Document excerpt |
━━━━━━

08 November 2016

In brief

Under the rules of the Barnardo's scheme, indexation and revaluation had to be in line with the "General Index of Retail Prices... or any replacement adopted by the Trustees". Did this definition give the trustees an option to switch to CPI?

The Court of Appeal (CA) has now agreed with the High Court that the answer is "no". It was a majority decision.

The CA also agreed with the High Court that, if the trustees did have the option to switch and they exercised it, the new index could apply for all service without bringing section 67 (that protects benefits already accrued) into play. 

The High Court had also come to this conclusion on section 67 in two other cases, QinetiQ and Arcadia. It is helpful to employers in particular that a higher court has now agreed the point. 

In more detail

Under the 1988 rules of the Barnardo's DB scheme, the measure of inflation for indexation and revaluation was:

"... the General Index of Retail Prices published by the Department of Employment or any replacement adopted by the Trustees without prejudicing Approval. Where an amount is to be increased 'in line with the Retail Prices Index' over a period, the increase as a percentage of the original amount will be equal to the percentage increase between the figures in the Retail Prices Index published immediately prior to dates when the period began and ended, with an appropriate restatement of the later figure if the Retail Prices Index has been replaced or re-based during the period."

Did this definition give the trustees a general option to switch from RPI to CPI? 

In a majority decision, the Court of Appeal decided not, agreeing with the earlier High Court judgment.


The case turned on the construction of the scheme rules. These contained certain inconsistencies that led to intricate discussion of possible interpretations and finally to a majority decision. 

The leading judgment (Lewison LJ) for the majority emphasised the obligation on a scheme to retain its tax status and the consequent influence that HMRC requirements (summarised in an appendix to the rules) can have on the interpretation of its rules. At the time HMRC requirements (Practice Notes IR 12) were for revaluation and indexation be based on RPI or any other index it agreed specifically with a particular scheme.

The judge also noted that new official inflation indices were created periodically and that variants of existing ones were developed for different purposes. This made it a virtue for trustees to have a degree of choice between them (in fact there were four potential "replacement" indices in 1988 when the rules were adopted).

━━━━━━

Required work |
A) In the Barnardo's case summary, who gave the leading judgment for the majority?
B) Please write out the passage of the Barnardo's case summary between "The case turned" and "to a majority decision.", inclusive.
The records are separate material and have no connection to the Barnardo's case summary.

Pointing records for screenshots and pages
━━━━━━

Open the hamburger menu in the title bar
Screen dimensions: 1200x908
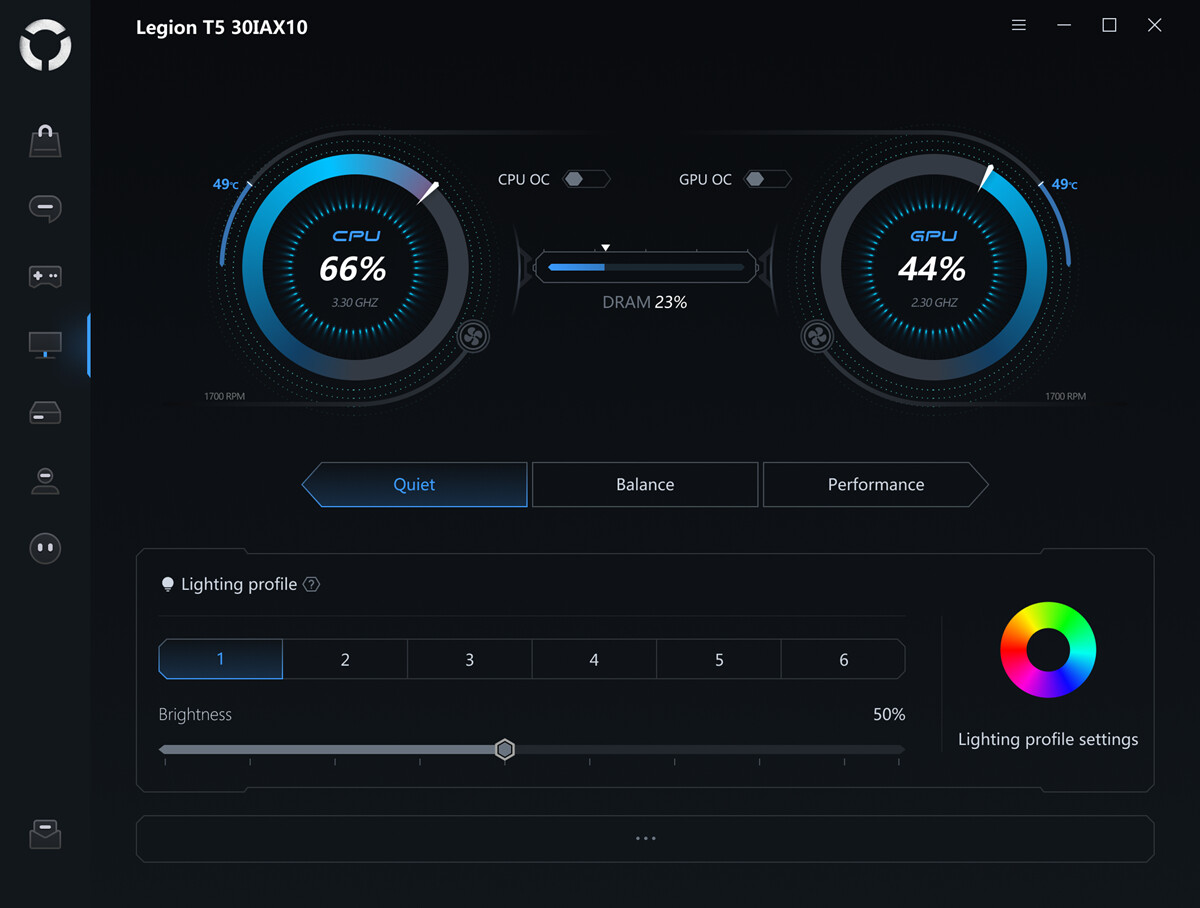coord(1019,26)
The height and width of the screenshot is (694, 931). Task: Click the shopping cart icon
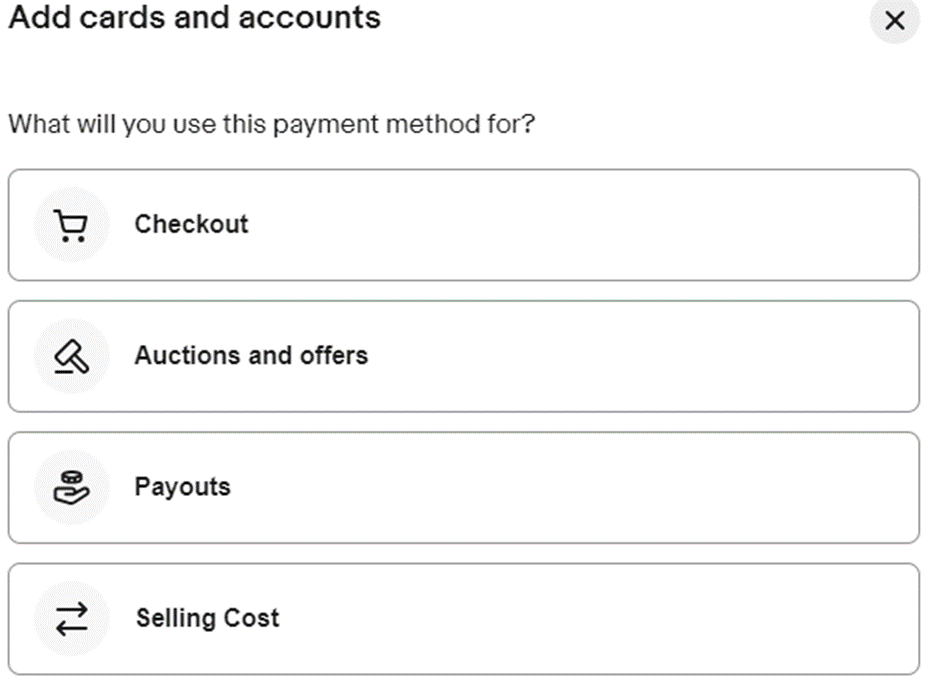[71, 225]
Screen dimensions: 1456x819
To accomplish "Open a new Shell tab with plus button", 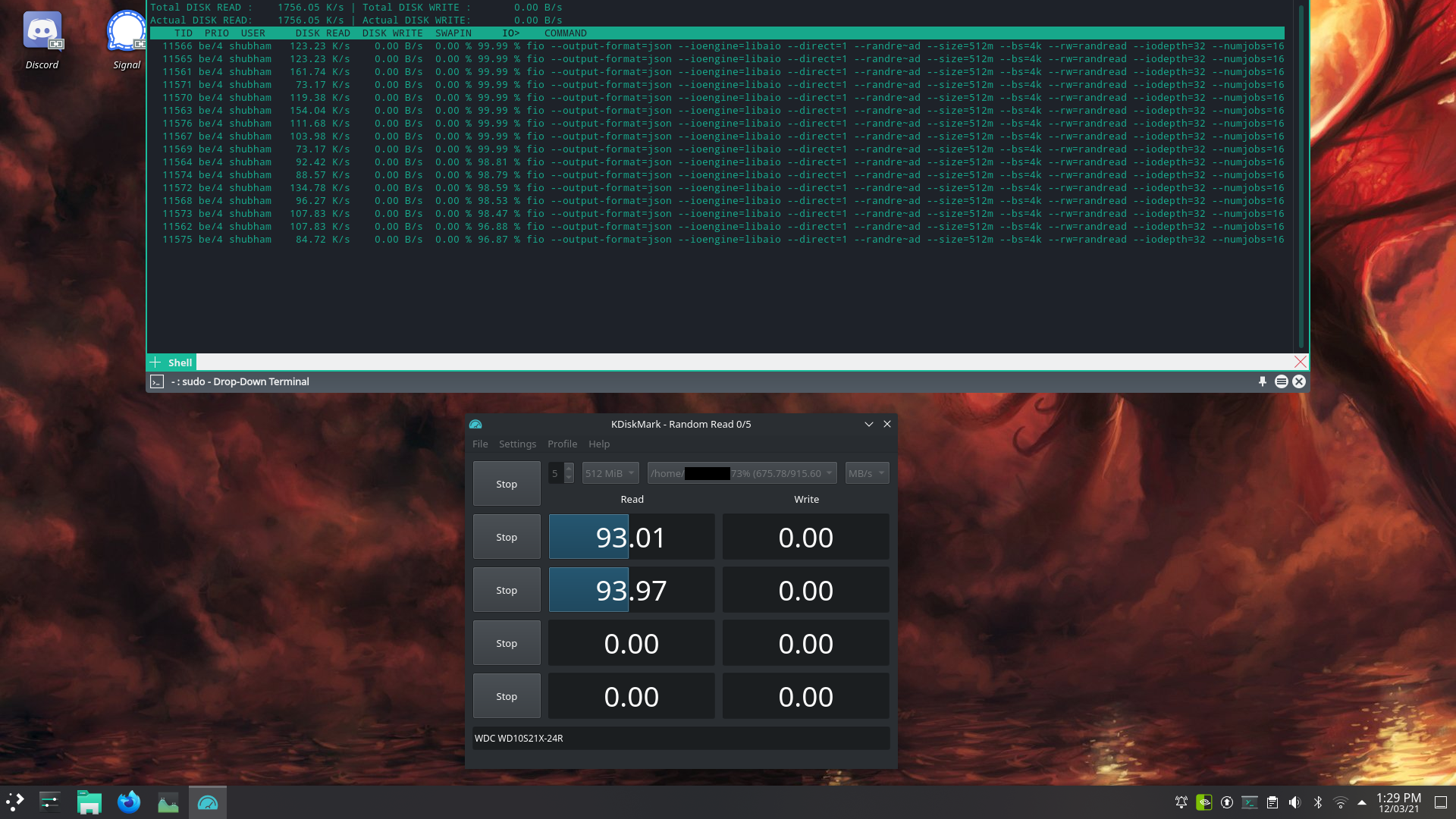I will pos(155,362).
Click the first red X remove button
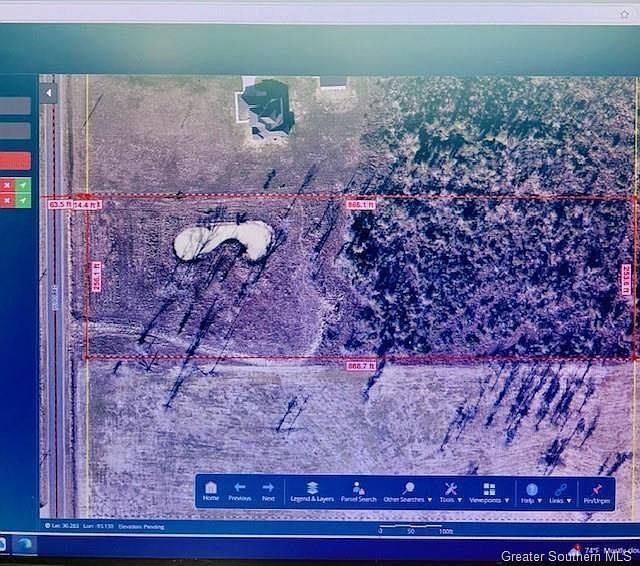 click(7, 185)
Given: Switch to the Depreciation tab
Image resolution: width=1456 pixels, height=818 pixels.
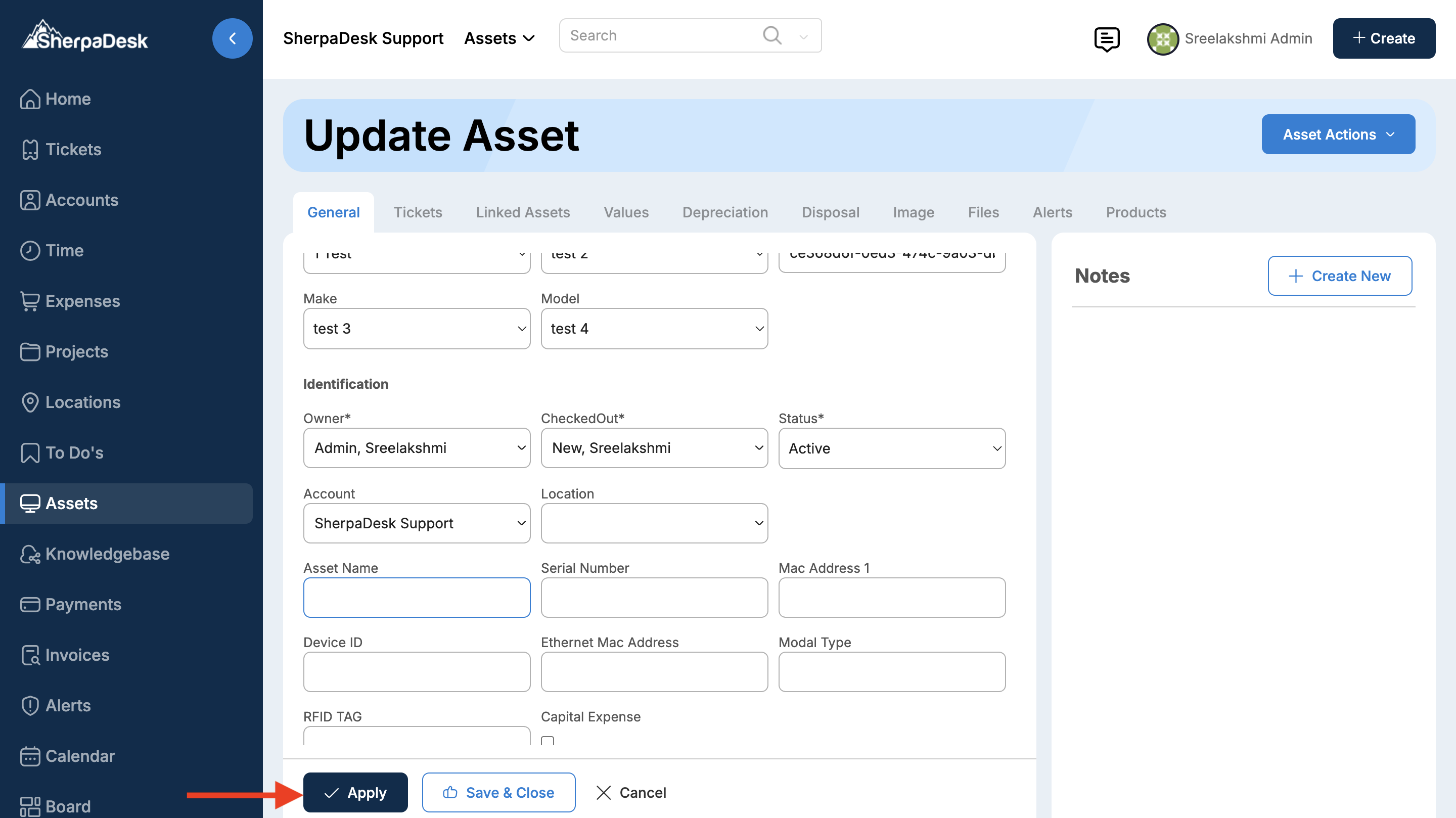Looking at the screenshot, I should coord(724,212).
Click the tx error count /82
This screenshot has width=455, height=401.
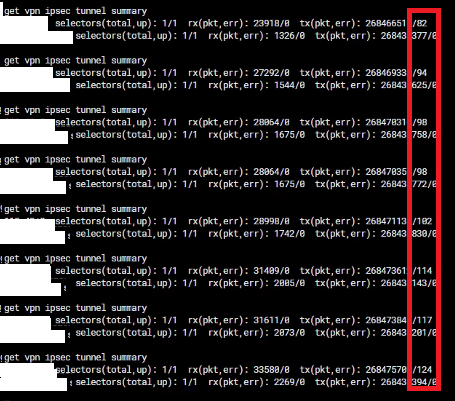point(420,23)
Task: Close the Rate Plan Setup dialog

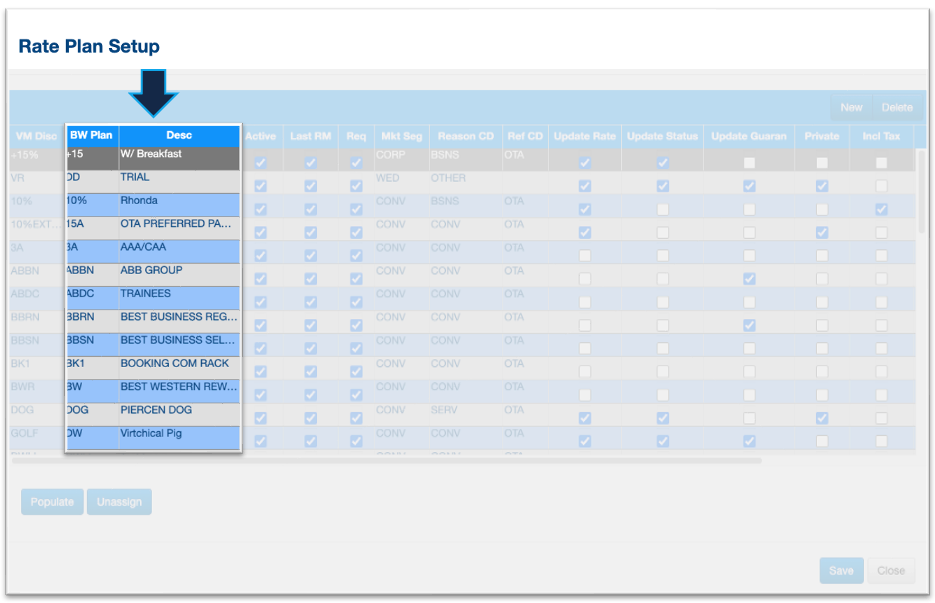Action: coord(890,570)
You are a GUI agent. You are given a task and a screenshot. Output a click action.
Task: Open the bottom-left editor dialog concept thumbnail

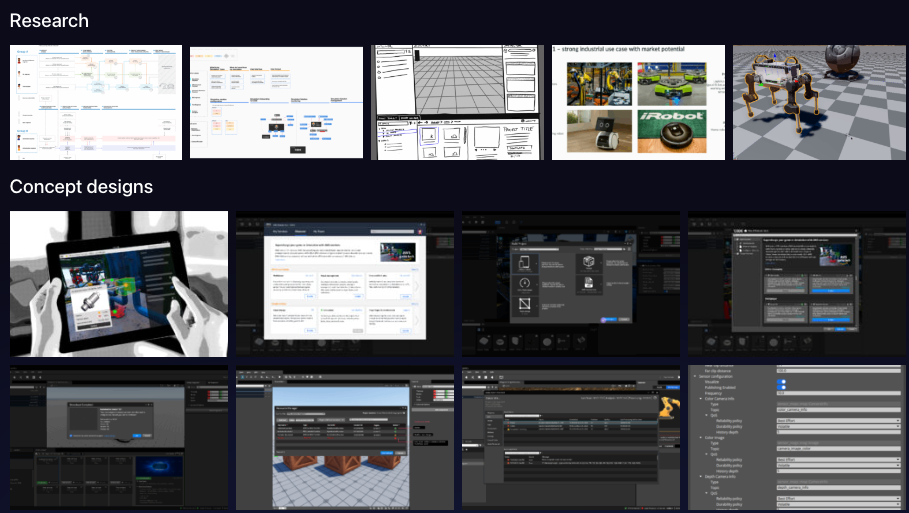point(119,438)
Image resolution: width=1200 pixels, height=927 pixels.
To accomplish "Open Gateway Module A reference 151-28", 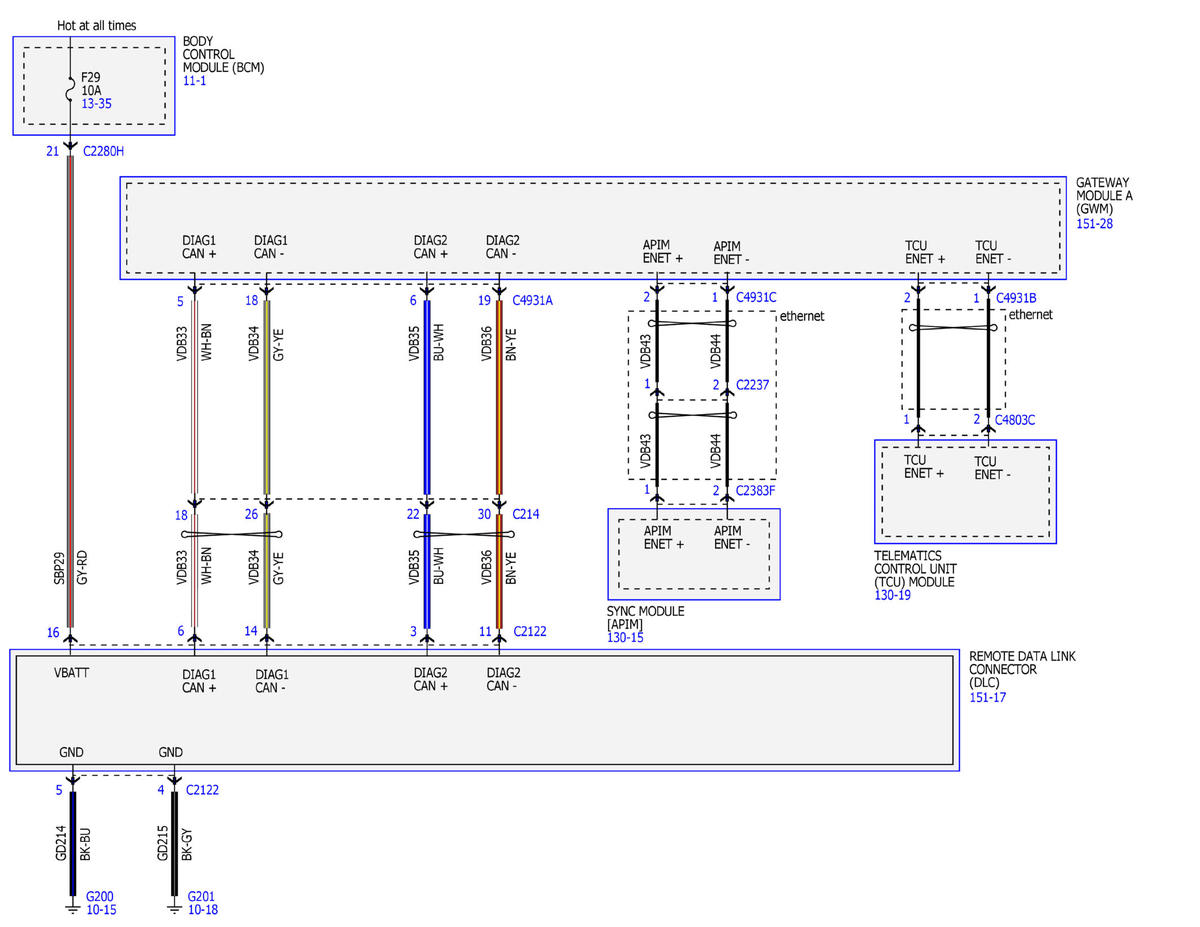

━━━━━━

Task-by-task results |
A) Lewison LJ

B)
The case turned on the construction of the scheme rules. These contained certain inconsistencies that led to intricate discussion of possible interpretations and finally to a majority decision.